Su directora, Liliana Tredici, detalló en diálogo con Radio Up la crítica situación que atraviesa la institución: “El ministro nos dijo que no hay edificio, que no esperemos absolutamente nada porque no hay presupuesto”.
https://soundcloud.com/radioup-671297760/liliana-trediciDesde 2012, las clases del CEP 26 se dictan en una capilla del barrio, un espacio reducido e inadecuado para la educación de más de 100 estudiantes. “Estamos incómodos, no hay espacio, son muy reducidos, tenemos muchísimas carencias, muchísimas necesidades”, señaló Tredici. Entre los problemas más urgentes, mencionó que “los baños están rotos, las mochilas están rotas, las canillas también, hay problemas con el tanque de agua, problemas de electricidad”, y remarcó que “económicamente no podemos cubrir y además no debemos cubrir porque no nos corresponde”.
A comienzos de este ciclo lectivo, desde la escuela se solicitó la provisión de 60 sillas y 30 mesas. “Nos dieron la mitad”, contó la directora. “Seguimos con los chicos sentados en los bancos sin respaldo en la capilla, los profesores toda la mañana de pie.

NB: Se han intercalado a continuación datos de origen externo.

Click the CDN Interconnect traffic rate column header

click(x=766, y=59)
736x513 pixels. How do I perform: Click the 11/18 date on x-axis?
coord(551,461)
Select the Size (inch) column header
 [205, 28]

No hay mesas, no hay sillas, no alcanza”. La promesa de completar el envío en las primeras semanas de clase nunca se cumplió. “Ya estamos finalizando mayo y no hemos tenido ningún llamado como para darnos el mobiliario que nos falta”.

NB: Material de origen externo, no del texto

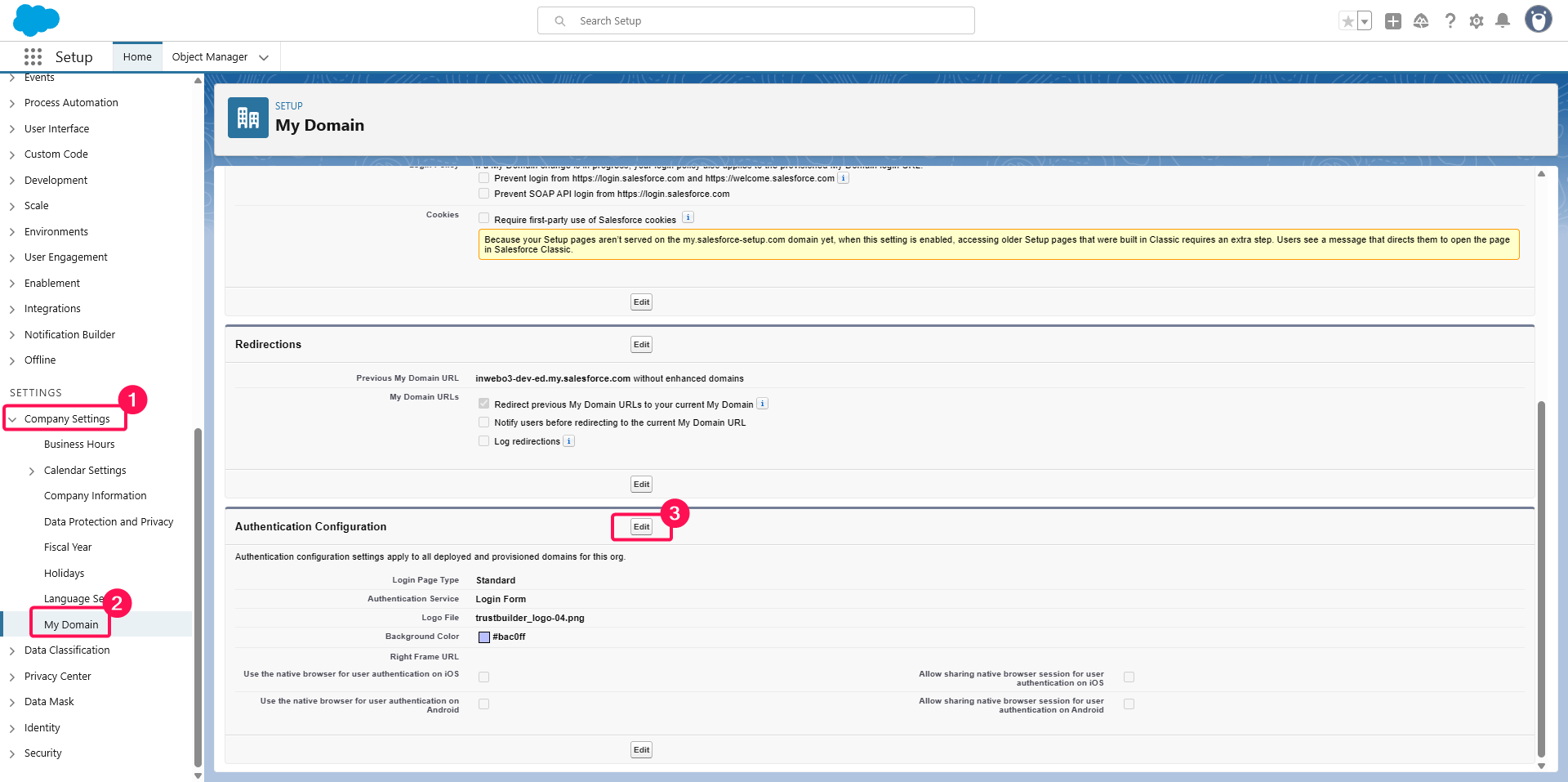Click the favorites star icon
The height and width of the screenshot is (782, 1568).
pos(1348,21)
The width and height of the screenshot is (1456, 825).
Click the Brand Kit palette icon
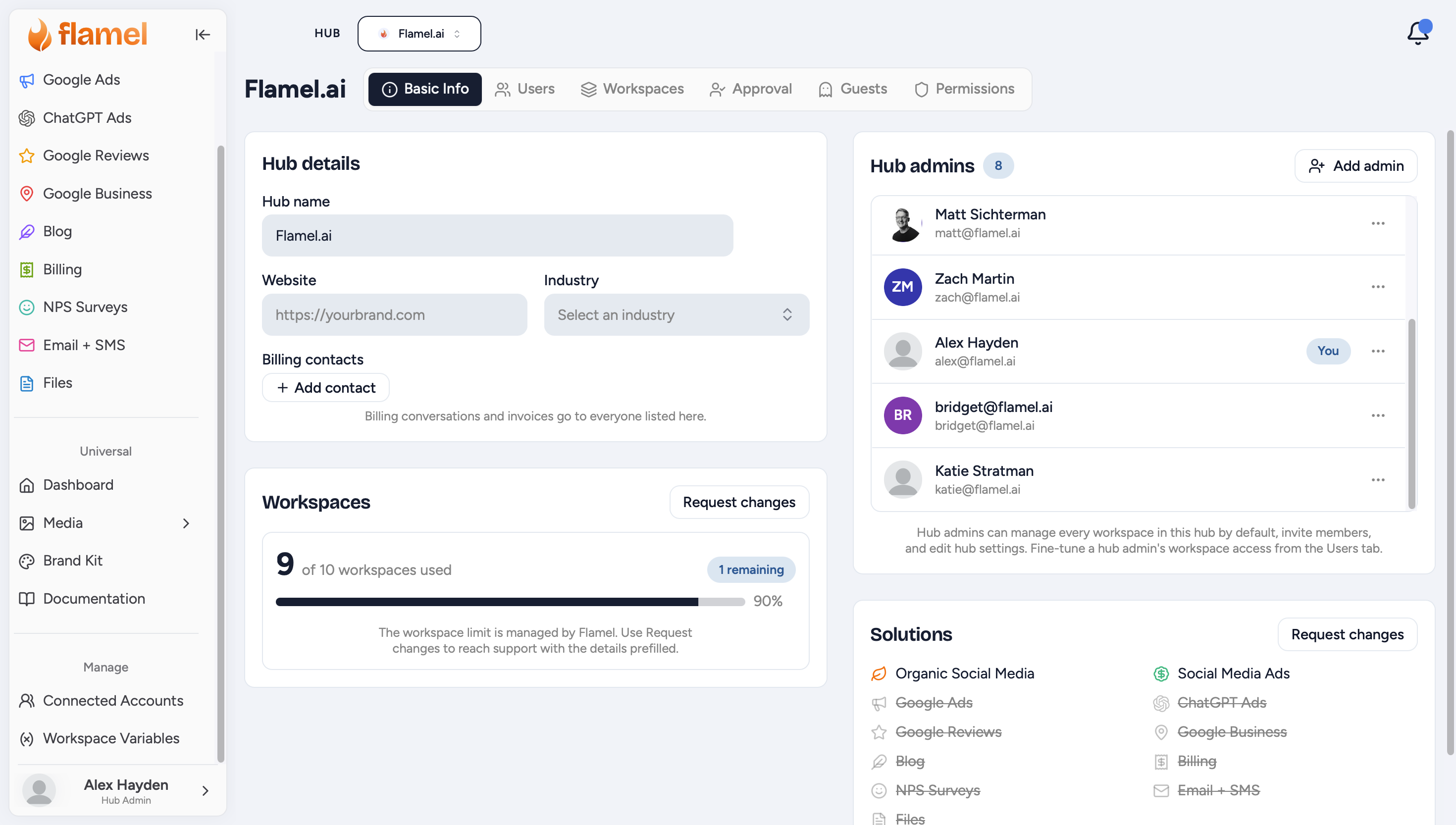pyautogui.click(x=27, y=561)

La falta de recursos es tal que incluso las soluciones que aporta el Estado resultan irrisorias. “El ministerio nos acercó cuatro ventiladores de pie que obviamente no cubren la necesidad de ventilación de los salones”, explicó. Además, relató una situación insólita: “Nos dieron una lata, un tacho de pintura de 20 litros para que nosotros pintemos. Pero invertir un sábado o quedarse después de la hora de clase tampoco corresponde. Un tacho de pintura no soluciona las necesidades completamente”.
A pesar de los reclamos históricos, la respuesta oficial sigue siendo el silencio. “No tenemos ni el plano todavía”, afirmó. El único avance concreto ha sido la obtención del título del terreno en 2023, después de años de lucha. “Un edificio no es para el profesor ni para el director. Es para el alumno, es para la sociedad”, dijo con firmeza.

Consultada sobre el trasfondo político de esta indiferencia, Tredici fue contundente: “Siempre creo que el CEP 26 es una escuela que no da propaganda para nada. Si pongo la escuela de innovación o de robótica, es propaganda para el gobierno, es mostrar una realidad que no es”. Y agregó: “Nosotros por ahí somos una escuela de barrio, una escuela pequeña, que no sirve para la causa del gobierno de decir que todo está bien”.
A modo de ejemplo, recordó una visita reciente de políticos en plena época electoral. “Cuando vieron la falta de mobiliario, resulta que casualmente iba a haber mesas y sillas para nosotros. Pero el ministerio les dijo que ya nos entregaron. Entonces esas mesas y sillas sí están, no nos dan porque no quieren. No le sirve para la propaganda”.
El cierre de la entrevista deja una sensación amarga. “Después de tantos años, uno ya no sabe ni por dónde viene el abandono de parte del Estado. Verdaderamente no significamos nada porque no se preocupan absolutamente por nada”.